Sadly, the vicious nature of social media is trying to damage this wonderful scientist's achievement. Ignoring the fact that Dr. Bouman is downplaying her role in this image, giving equal if not more credit to the international team of scientists that turned the Earth into a telescope to take this image, the cyber trolls have shown no interest in learning the truth about this brilliant woman.
My first exposure to Dr. Bouman was about a year ago while watching a TEDx talk she gave on her contribution to this historic image. What struck me the first time I saw the talk was excitement, both at the possibility of imaging a black hole, but also feeding off Dr. Bouman's visible passion explaining the science behind this imaging process. I invite you to watch this TEDx talk to hear Dr. Bouman explain the science in her own words.
As much as I would love to wax eloquently about her great analogies of counting oranges, turning the Earth into a disco ball, quoting Mick Jagger, and teaching computers to identify selfies, all analogies that will serve her well as an assistant professor at the California Institute of Technology, I want to focus on her team's goal: The imaging of a black hole.
What blew me away was when I re-watched her TEDx talk about what scientists thought they would see and then watched a video from last week of Dr.
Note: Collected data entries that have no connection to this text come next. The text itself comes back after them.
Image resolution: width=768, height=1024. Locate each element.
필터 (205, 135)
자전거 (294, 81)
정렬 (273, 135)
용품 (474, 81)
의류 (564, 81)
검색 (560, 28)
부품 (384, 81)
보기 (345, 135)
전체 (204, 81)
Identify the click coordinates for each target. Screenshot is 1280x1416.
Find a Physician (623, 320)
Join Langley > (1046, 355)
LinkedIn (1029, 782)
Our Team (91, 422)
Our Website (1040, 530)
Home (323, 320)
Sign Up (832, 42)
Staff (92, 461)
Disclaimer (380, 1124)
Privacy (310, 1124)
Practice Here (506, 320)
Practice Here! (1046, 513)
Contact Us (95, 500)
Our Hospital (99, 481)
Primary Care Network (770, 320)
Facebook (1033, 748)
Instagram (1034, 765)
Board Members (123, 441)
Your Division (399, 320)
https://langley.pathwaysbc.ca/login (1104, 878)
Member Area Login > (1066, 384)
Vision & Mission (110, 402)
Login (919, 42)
Bouman and other contributing scientists explaining what they did see. Watch this next video and I think you can get a clearer appreciation as to why Dr. Bouman is so happy!
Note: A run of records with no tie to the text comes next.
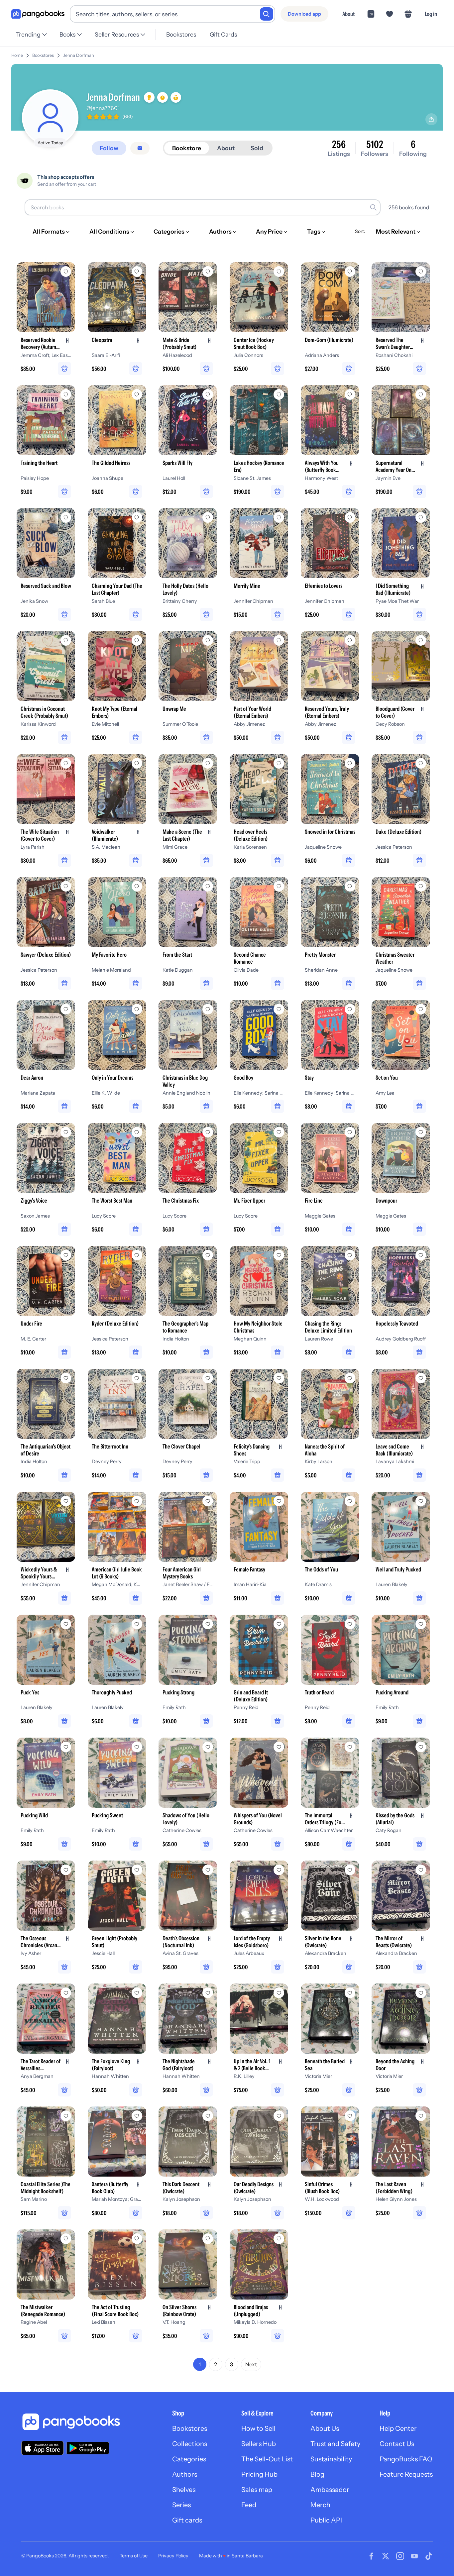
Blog (317, 2474)
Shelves (183, 2490)
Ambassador (329, 2490)
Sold (257, 148)
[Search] (266, 14)
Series (181, 2505)
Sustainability (331, 2459)
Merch (320, 2505)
I can't imagine the joy a scientist must feel when something they have worked on is finally put to the test and is proven to be accurate. Yes, this image is only the first of many that will further our understanding of the wondrous creation we live in, but it is the first!
For me, it is easy to make a connection between Dr. Bouman's facebook pic and the first fruit of the Holy Spirit we encounter in Scripture: Joy. The joy I see in Dr. Bouman is not only an iconic image that affirms her role in this historic image, but it should remind us of the joy we all desire and need. Dr. Bouman's joy also affirms something I have shared with you in the past: One of the greatest lessons that science teaches me is that life is a journey of exploration and discovery of the world God made and the people God made us to be - and I must embrace my part of this exploration!
Spiritual Exercise: Do we find joy in our life? If we don't, could it be that what is lacking is a meaningful journey, a pilgrimage to help us understand ourselves, the world we live in, the God we love, and the God who loves us? Could it be that science once again has taught us that the limits of the human person are only those we place upon ourselves, challenging us to explore new horizons to find deeper meaning and purpose?
Thank you Dr. Bouman, along with your team, for the historic work you have done. Thank you for inspiring many young women and men who will want to become scientists because of your work. And thank you for reminding this star gazing priest that at the heart of all of our lives is a longing for sincere joy that breathes life into the human person. Joy that you found in the first image of a black hole. Joy you have shared with the world through a smile.